Attorney Nick Kaufman wrote to prosecutors earlier this month seeking details of any ICC investigation into the October slayings of Gadhafi and one of his sons, Muatassim, after they were captured by rebels.

Under the ICC's founding treaty, the Rome Statute, prosecutors are obliged to investigate all sides of conflicts. However, the statute also makes clear that the ICC is a court of last resort, which can be called into action when national governments cannot or will not launch investigations into atrocities.

In their letter to Kaufman, prosecutors say that due to the primacy of national courts their future strategy in Libya, "will depend on the activities of the Libyan national authorities and whether they are genuinely carrying out such investigations."

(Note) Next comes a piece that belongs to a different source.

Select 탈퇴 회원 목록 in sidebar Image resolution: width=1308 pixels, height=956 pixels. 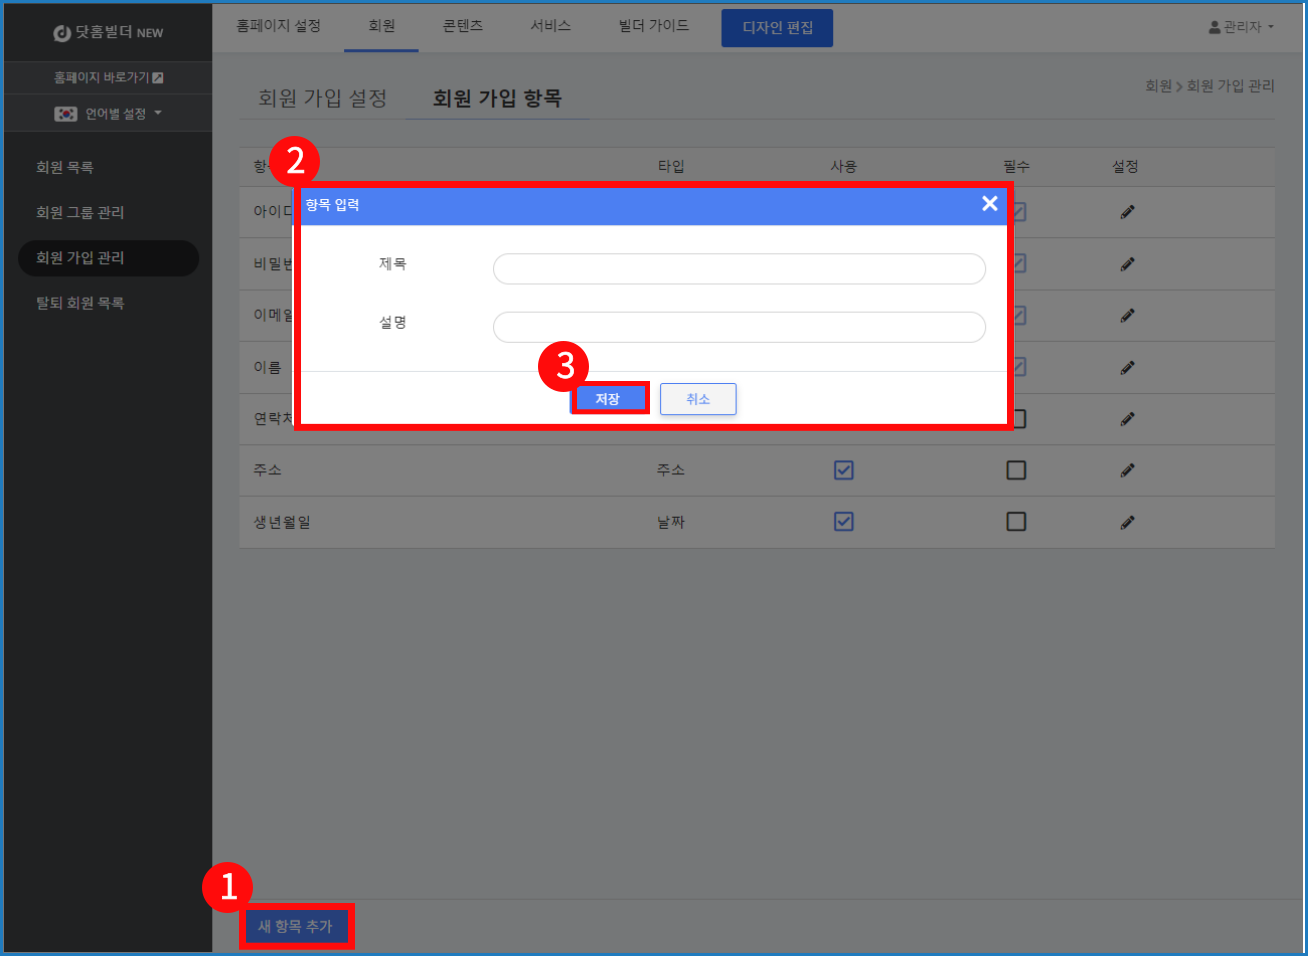(x=80, y=303)
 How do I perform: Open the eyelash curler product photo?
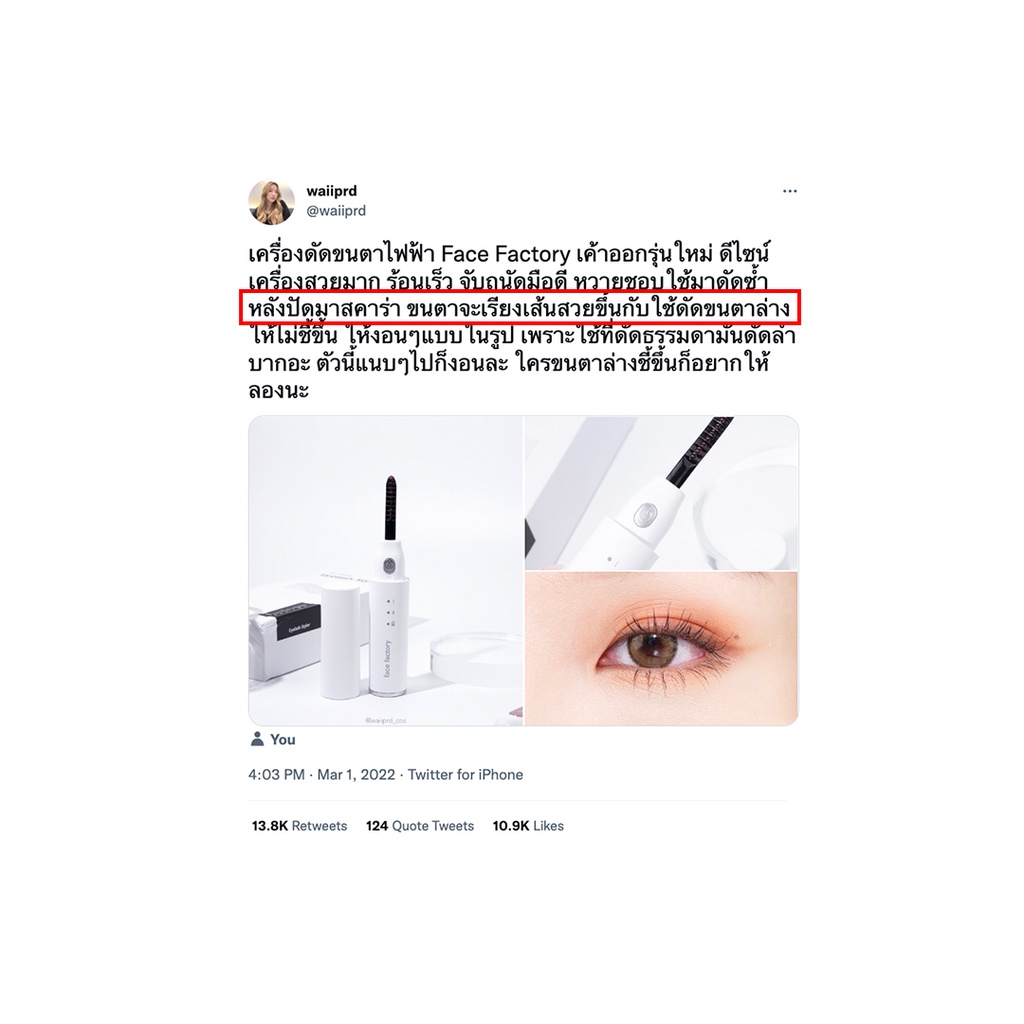(385, 571)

Kaufman said Aisha Gadhafi welcomed the letter and said she believes any ICC investigation should also cover possible crimes committed by NATO as the alliance launched air strikes intended to protect civilians during the rebels' battle to topple Gadhafi as well as allegations of atrocities carried out by forces loyal to the new Libyan government.

But Kaufman said Aisha Gadhafi also had questions over "to what extent an objective and effective investigation which meets international standards" could happen if ICC prosecutors delay their involvement in the case until after they report to the Security Council in May.

"We believe the exigencies of a professional investigation require immediate involvement of the OTP," Kaufman wrote in an email to The Associated Press.

Prosecutors indicted Gadhafi along with his son Seif al-Islam Gadhafi and the regime's intelligence chief earlier this year.

The case against Gadhafi was dropped after his death and the new Libyan government says it wants to put Seif on trial rather than turn him over to the court in The Hague.